Sometimes we want to segment both on the basis of a choice model and other general survey questions. The gold standard for this kind of segmentation is to use a single latent class model that combines a scale-adjusted latent class multinomial logit (MNL) choice model for the MaxDiff experiment with a latent class clustering model for the general survey questions, as Tom Eagle has argued persuasively (Eagle 2013, Eagle and Magidson 2019).

The Sequential Alternative: A Common but Flawed Approach

This gold standard analysis is pretty complex, so many folks instead run a theoretically less appropriate "sequential" model. After running a hierarchical Bayesian (HB) mixed logit model to get respondent-level MaxDiff utility estimates they combine those respondent-level utilities with other survey variables and then run a cluster analysis on the joint data set. This alternative is inappropriate for several reasons (Eagle 2013, Eagle and Magidson 2019, Lyon 2019).

But how bad is it, really? To get a feel for how far off the sequential model can be from the gold standard, I recently ran a test. I dug up a segmentation study where we segmented on both a MaxDiff choice model and on other survey variables, I ran both the simultaneous and sequential models.

Measuring Segmentation Agreement with the Adjusted Rand Index

A standard statistic for comparing segment solutions is the Adjusted Rand Index (ARI). ARI usually ranges from 0.0 (random match that you'd expect from chance alone) to 1.0 (perfect match). When I compared the sequential and simultaneous analyses from 2-10 segment solutions, these ARIs resulted:

Figure 1: ARI by number of segments

The Results: Sequential and Simultaneous Methods Produce Different Segments

These results demonstrate that the simultaneous and sequential methods do NOT identify the same segmentation solution. To get a feel for what an ARI of 0.26 looks like, here's the crosstab of the sequential and simultaneous models' assignments for the 6-segment solution (percentages sum to 100 for the table). Green highlight identifies the best mapping of segments from one solution to the other.

Figure 2: Sequential – Simultaneous Crosstabulation

These two solutions are not classifying respondents the same way (only 54% are classified into the same segment in both solutions). They identify different segments, of different sizes, and, though not shown here, with different interpretations.

Conclusion: Why the Gold Standard Simultaneous Approach Matters

Clearly the sequential approach is not a viable substitute for the gold standard simultaneous approach. So, the answer to "How bad is it really?" is "Pretty bad." If you intend to segment on both a choice model and on other survey variables, you really should build the gold standard joint model that simultaneously runs a latent class choice model and a latent class clustering.

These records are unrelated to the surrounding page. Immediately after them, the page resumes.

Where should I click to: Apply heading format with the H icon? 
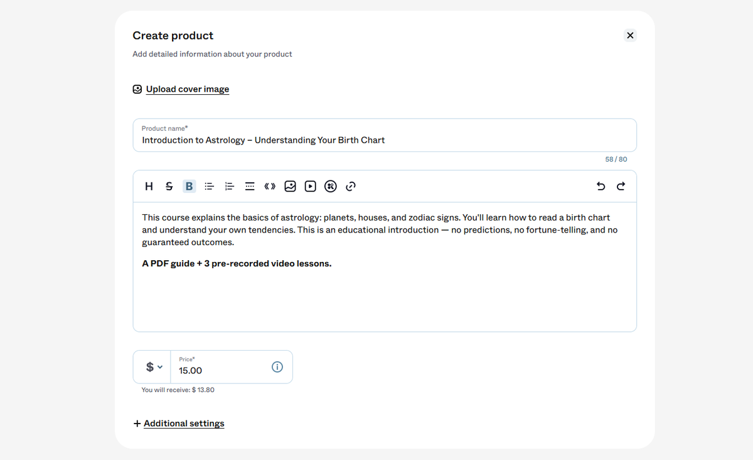pos(149,186)
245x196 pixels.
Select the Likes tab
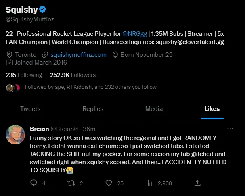pyautogui.click(x=212, y=109)
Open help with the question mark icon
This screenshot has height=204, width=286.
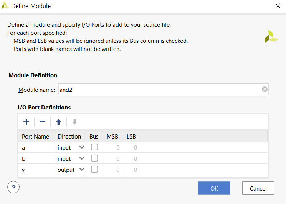(x=13, y=187)
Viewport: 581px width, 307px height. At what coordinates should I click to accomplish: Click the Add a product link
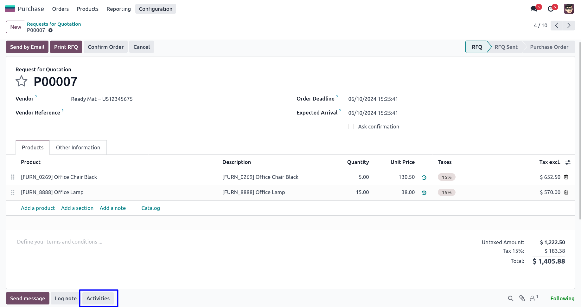38,208
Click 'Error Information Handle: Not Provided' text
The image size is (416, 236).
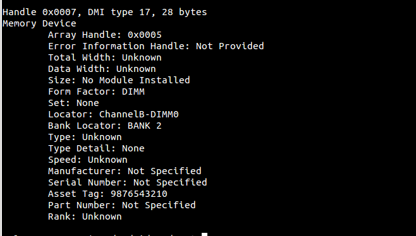tap(156, 46)
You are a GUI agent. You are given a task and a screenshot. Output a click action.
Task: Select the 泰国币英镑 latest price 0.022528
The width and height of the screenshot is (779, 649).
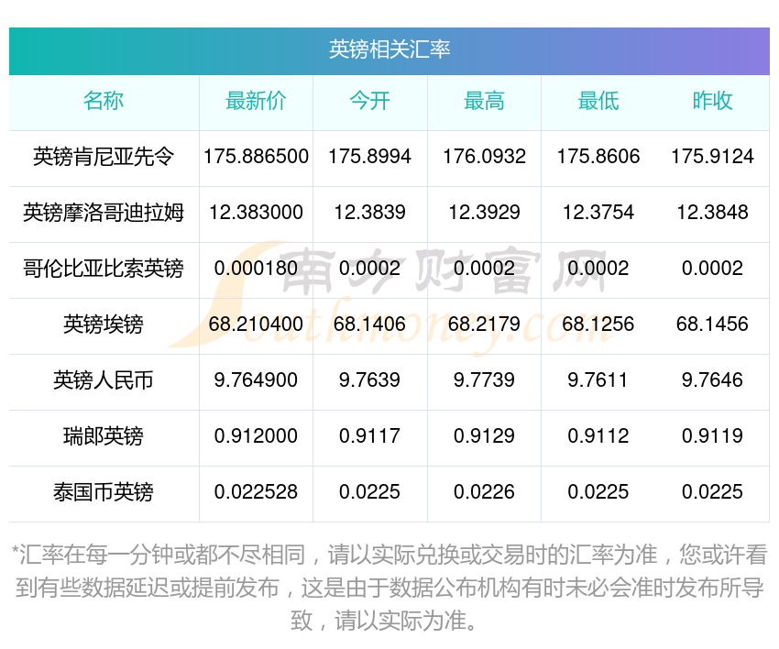click(256, 492)
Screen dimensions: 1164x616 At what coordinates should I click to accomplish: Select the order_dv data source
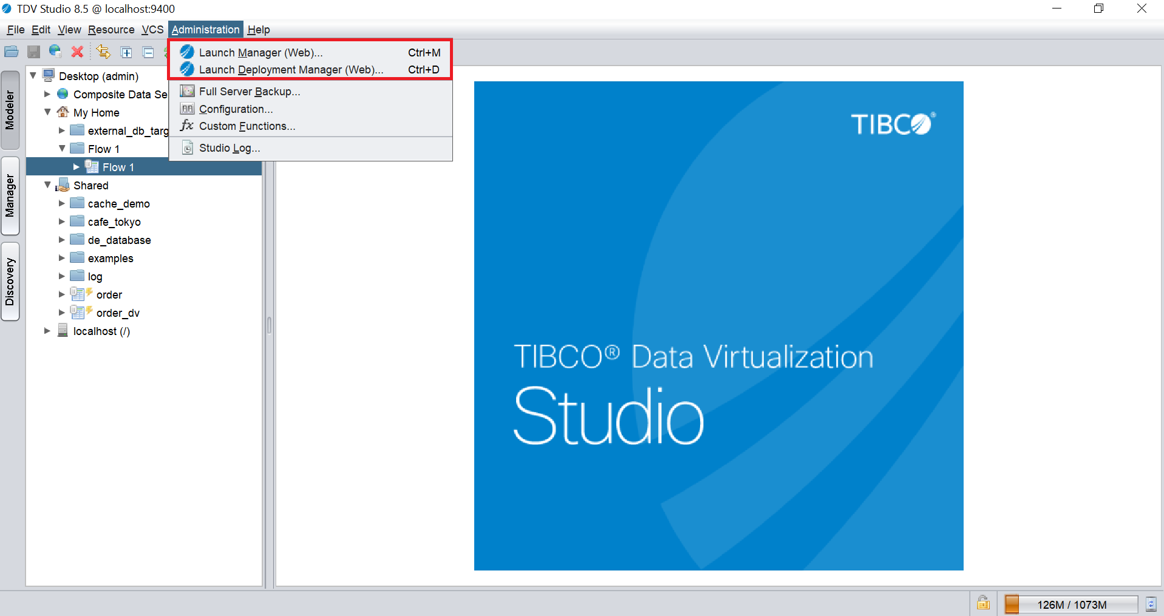coord(118,313)
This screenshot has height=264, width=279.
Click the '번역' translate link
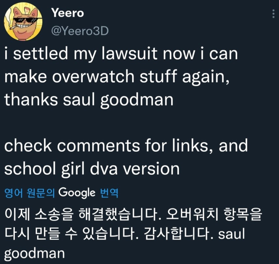coord(109,193)
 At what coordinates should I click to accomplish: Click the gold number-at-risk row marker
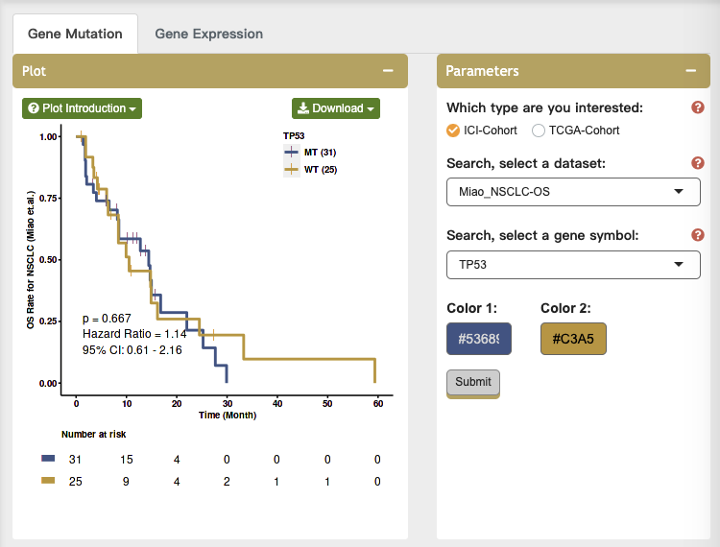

Of course, you can contact our analytical consulting division for help doing this at: keith@sawthooth.com.

References

Eagle, T. (2013). "Segmenting Choice and Non-Choice Data Simultaneously," 2013 Sawtooth Software Conference Proceedings, 231–250.

Eagle, T. and J. Magidson (2019) "Segmenting choice and non-choice data simultaneously: Part Deux," 2019 Sawtooth Software Conference Proceedings, 247-280.

Lyon, D.W. (2019) "Comments on 'Segmenting choice and non-choice data simultaneously: Part Deux,'" 2019 Sawtooth Software Conference Proceedings, 281-288.